I walked off alone. We didn’t become friends. But I admired him. He’d done what I couldn’t do: admitted he was wrong. Without knowing it, the Fat Boy had accomplished something else; because he’d laughed at me, because I’d then given him a beating that could lead to expulsion, the idea of leaving Regis had blossomed in my head. Drinking that night on the Totes, the notion flowered. I began to imagine myself free of the rigor of the Jesuits. I imagined myself in another school, in classes with my friends from the Neighborhood. Then saw myself in other places, rolling around the world, working on the freighters the way my grandfather did, going to Panama and Honduras to pick up the bananas, traveling to Nagasaki. I imagined myself in the navy, sailing for Korea and the war. I imagined myself drawing cartoons the way Bill Mauldin did in World War II. I drank a lot of beer. The visions, as always, grew grander.
THAT WINTER, Steve Canyon enlisted in the air force and Caniff’s great comic strip began what most fans thought was a long decline. The Compass sent Bill Mauldin to Korea, and Willie and Joe found themselves at another front. The Post assigned its star sportswriter, Jimmy Cannon, to Korea, and his stories of GIs in trouble made me feel I was there. In contrast, my own problems seemed puny and childish.

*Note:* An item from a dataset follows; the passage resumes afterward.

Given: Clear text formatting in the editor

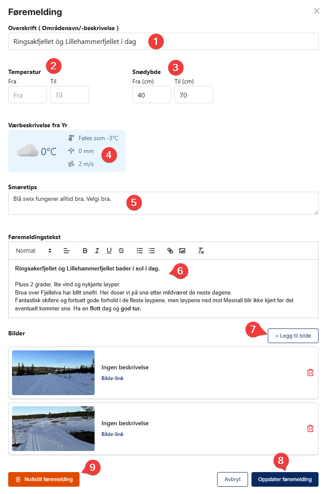Looking at the screenshot, I should coord(200,251).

And the comics grew darker. A pair of comic books, Two Fisted Tales and Frontline Combat, were first published that winter by a company called E.C., and they astonished me. The major artist was Harvey Kurtz-man, and he revolutionized the form. Unlike war as reflected by Caniff, these combat stories were hard, bleak, free of rah-rah patriotism. They were about men, not costumed superheroes. In Kurtzman’s Korean War, there was no Red Skull. The content wasn’t the only change. Kurtzman’s drawing style was fresh and powerful: full of stark figures, ferocious action, fat juicy brushstrokes applied with spectacular confidence. Somehow he’d created a new style while I was still imitating Caniff. So I’d be sitting in a classroom at Regis, looking at a teacher and instead of listening to what he was saying, I’d be trying to imagine new ways of drawing. Not like Caniff. Not like Kurtzman. I’d draw like myself, as free as handwriting, using crayons, or big brushes, or a million tiny pen lines. This became still another distraction. My grades started to slide.

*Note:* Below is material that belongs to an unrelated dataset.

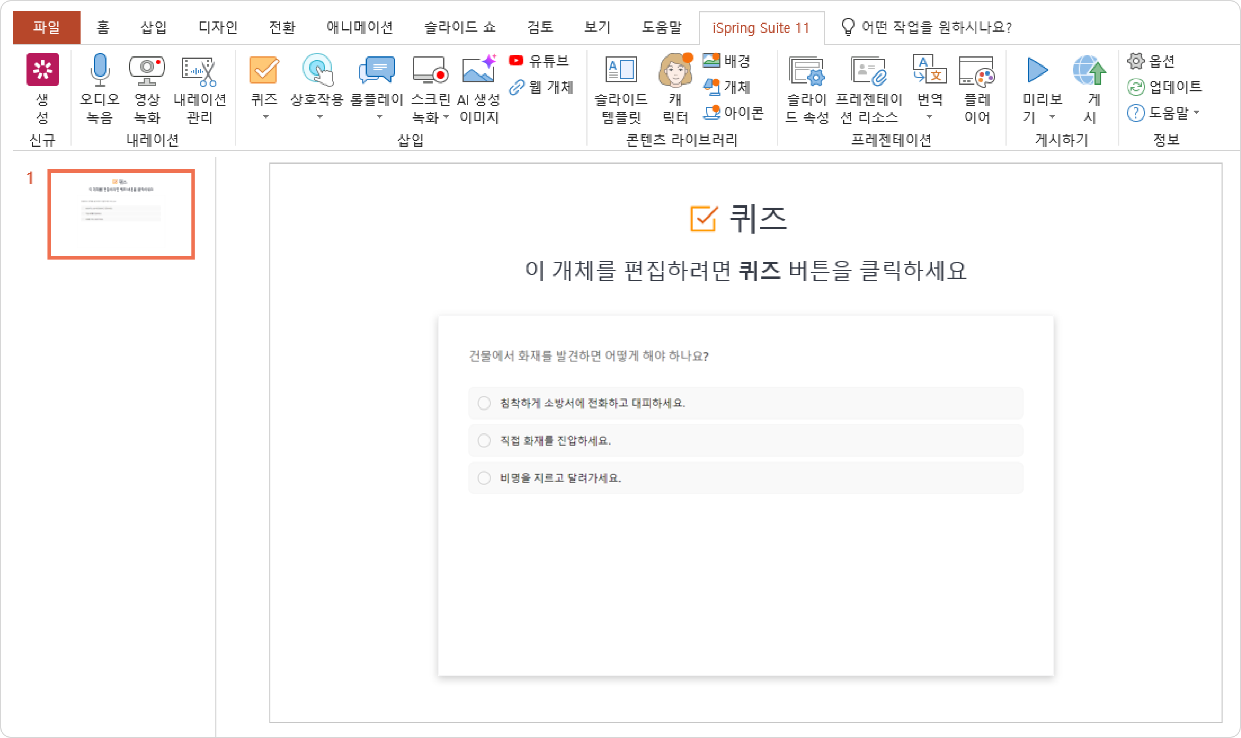Click the 옵션 settings button

pyautogui.click(x=1152, y=61)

Around this time, on other shelves in the comic book stores, I was also discovering pulp magazines, drawn to them at first by the work of their illustrators. In the science fiction books Amazing and Astounding there was an artist named Virgil Finlay. His drawings were full of voluptuous women, almost naked, their breasts often bare except for seashells or veils or carefully placed foliage. Finlay used a pen, creating form by scalloping the shading with individual lines that were built up, thickened, then thinned according to their density; the drawings were full of wonder, the skies bursting with strange forms, the landscapes of his imaginary planets scary and strange. As hard as I tried, I couldn’t imitate him.

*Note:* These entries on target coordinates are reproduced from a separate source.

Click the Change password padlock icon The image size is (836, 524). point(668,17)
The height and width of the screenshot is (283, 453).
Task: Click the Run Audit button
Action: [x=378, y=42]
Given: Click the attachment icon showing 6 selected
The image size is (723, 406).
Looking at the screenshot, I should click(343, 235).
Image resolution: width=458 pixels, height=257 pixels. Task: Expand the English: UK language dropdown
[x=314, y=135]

The science fiction stories meant almost nothing to me but I couldn’t resist the detective pulps: Black Mask, Dime Detective, Flynn’s Detective Fiction, and Popular Detective. The drawings were dark, as full of shadows as the movie melodramas of the period, and the men, women, and guns were interchangeable. The stories carried titles like “Hellcats of Homicide Highway” or “Sinner Take All,” but often the writing was a lot better than the titles or the illustrations. The stories took place in a landscape I understood: not sagebrush or the plains of Venus, but bad parts of mean towns, where the streetlights were always dim, the cops always crooked, and nobody had a home. The heroes were tough guys, able to absorb ferocious beatings before shooting their enemies without remorse; they’d have felt little sympathy for Frankie Nocera or the Fat Boy. Almost all the women were bad: devious Delilahs, greedy, selfish, and dangerous. They worked in bars, hotels, the streets, and they usually went to bed with a man only to cut his throat. In a way, this vision of women was a perfect fit with the sinful temptresses portrayed by the Church. Naturally, I wished I could meet one of them.